» Work to do
[1] In the excerpt on owing taxes, rewrite the paragraph beginning "And even though it might be fairly second nature" as a shorter list that keeps its main facts.
[2] Using the excerpt on owing taxes, decide whether each statement agrees with it. Answer yes or no for each, quoting the deciding words.
(a) A tax preparer can usually explain why tax is owed.
(b) Taking money out of an RRSP is given as one possible reason for owing tax.
(c) Having extra tax taken off each month is described as always easy.
[3] In the excerpt on owing taxes, what monthly amounts of extra tax does the speaker mention?

» Selected excerpt
※

Ian Martin: Right. And I guess in a way we kind of addressed that a little while ago. Fundamentally you want to look at it and understand why is it that I owe this tax every year? So that the two kind of scenarios we talked about a few minutes ago was maybe I’m working a second job without enough tax coming off, maybe I pulled money out of an RRSP and there wasn’t enough tax coming off so that would be the first step, assess why is it that I owe taxes ever year?
And even though it might be fairly second nature for you and I without background, sometimes people – it’s too much. So maybe it makes sense to speak to other – if you have a tax preparer, usually they should be able to break that down for you to be able to give you advice. But if it’s one of those reasons like that ultimately it’s making sure that from a second job for example that you talk to the employer and you voluntarily have extra tax taken off because again, like we said before sometimes it’s very difficult if money is tight to voluntarily have an extra $50, $100 coming off each month but you’re either going to pay for it now or pay for it later.

※

» Given information
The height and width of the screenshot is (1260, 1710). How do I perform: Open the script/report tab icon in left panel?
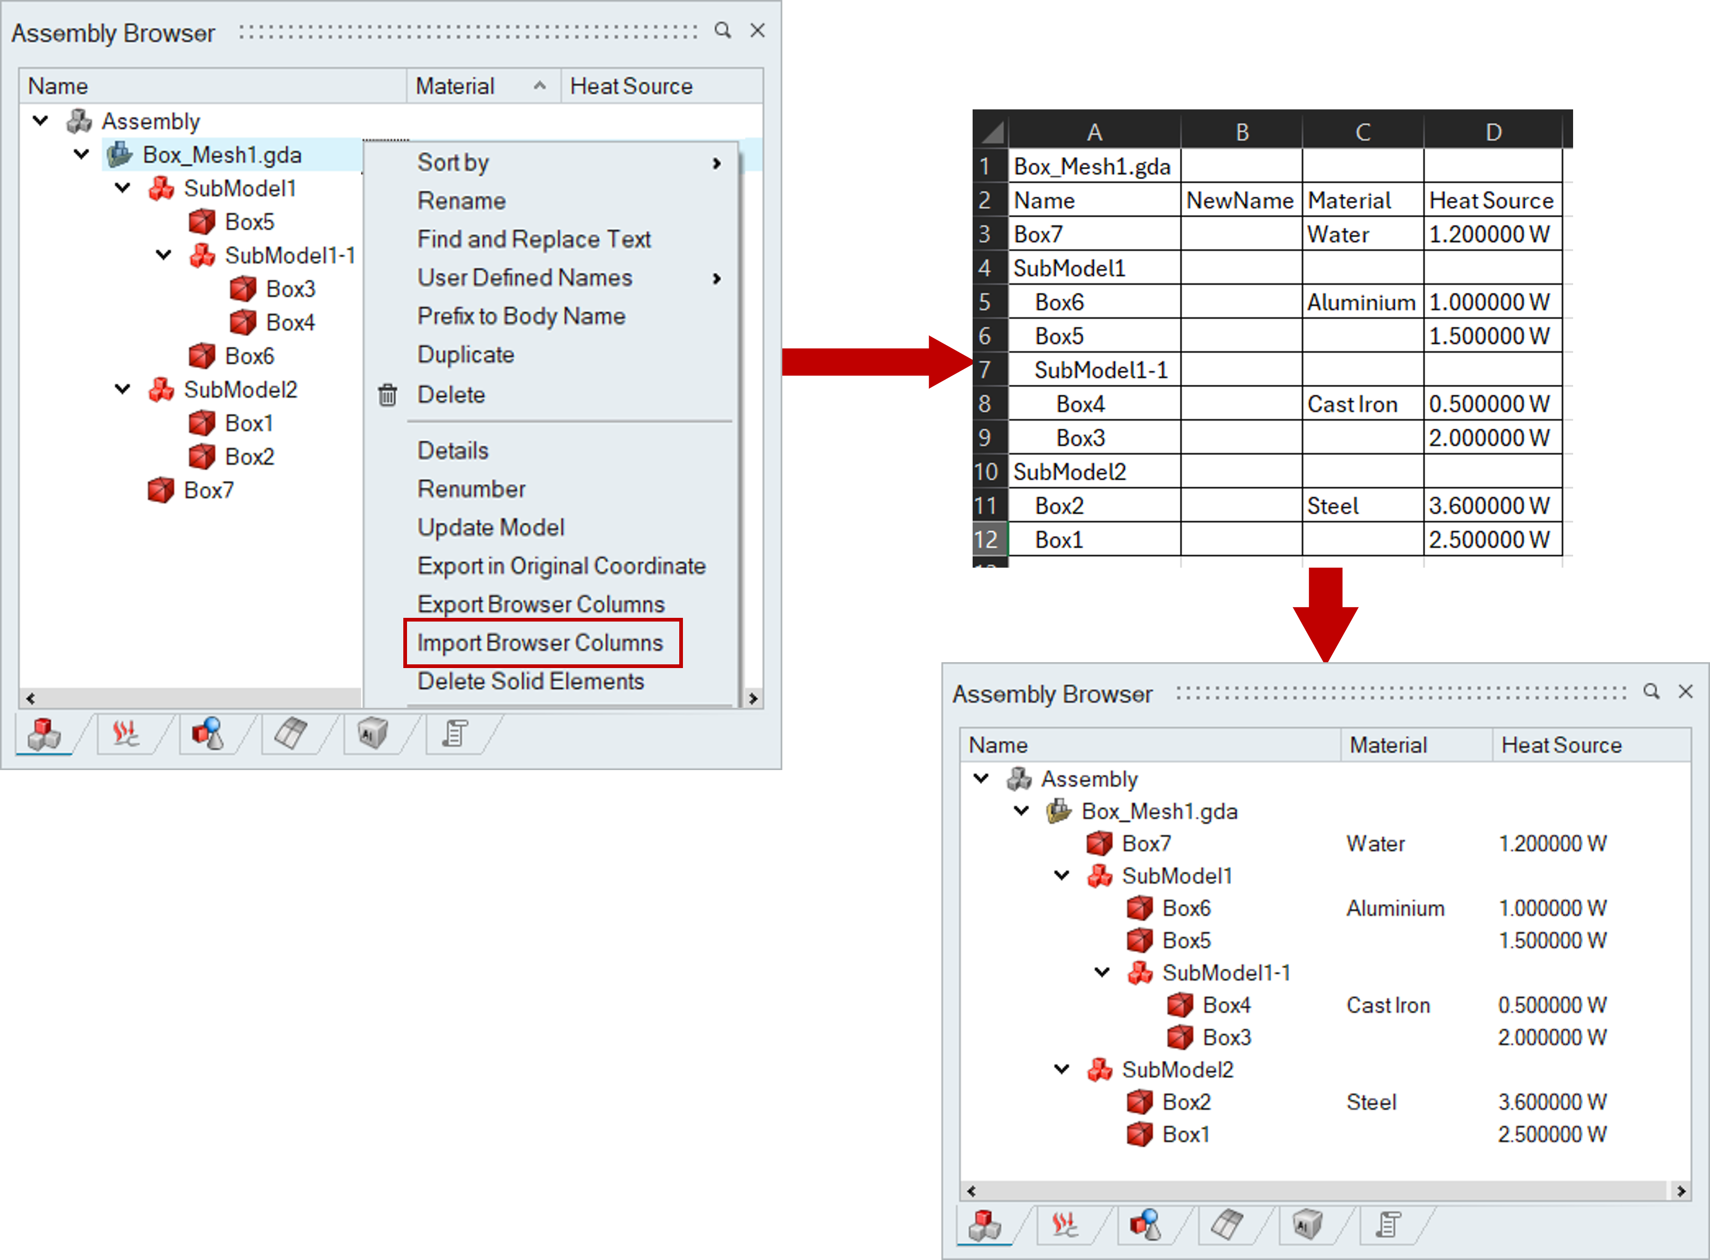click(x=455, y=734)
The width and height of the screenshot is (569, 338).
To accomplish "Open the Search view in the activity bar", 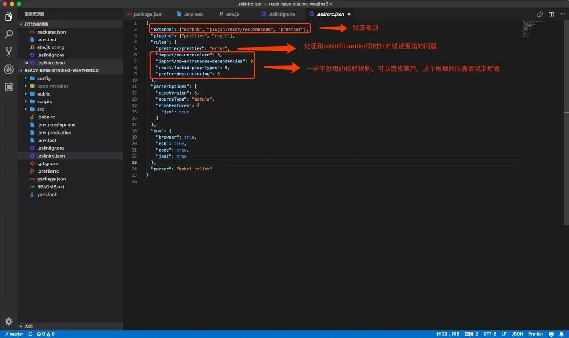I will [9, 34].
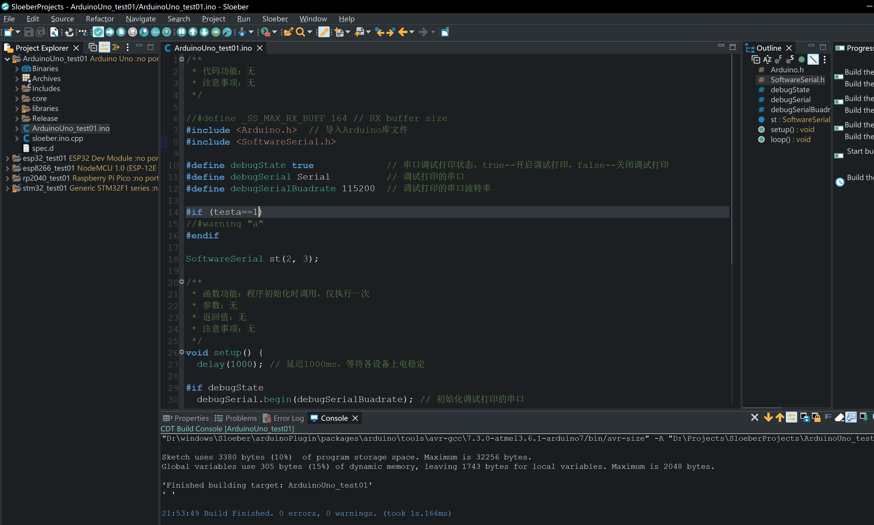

※

» Answer list
[1]
- The subject can be overwhelming for some people.
- A tax preparer should usually be able to explain why the tax is owed and give advice.
- If the cause is something like a second job, ask that employer to take extra tax off voluntarily.
- An extra $50 or $100 a month can be hard when money is tight, but the tax must be paid either now or later.

[2]
(a) Yes: "if you have a tax preparer, usually they should be able to break that down for you"
(b) Yes: "maybe I pulled money out of an RRSP and there wasn’t enough tax coming off"
(c) No: "sometimes it’s very difficult if money is tight to voluntarily have an extra $50, $100 coming off each month"

[3] $50 or $100 a month.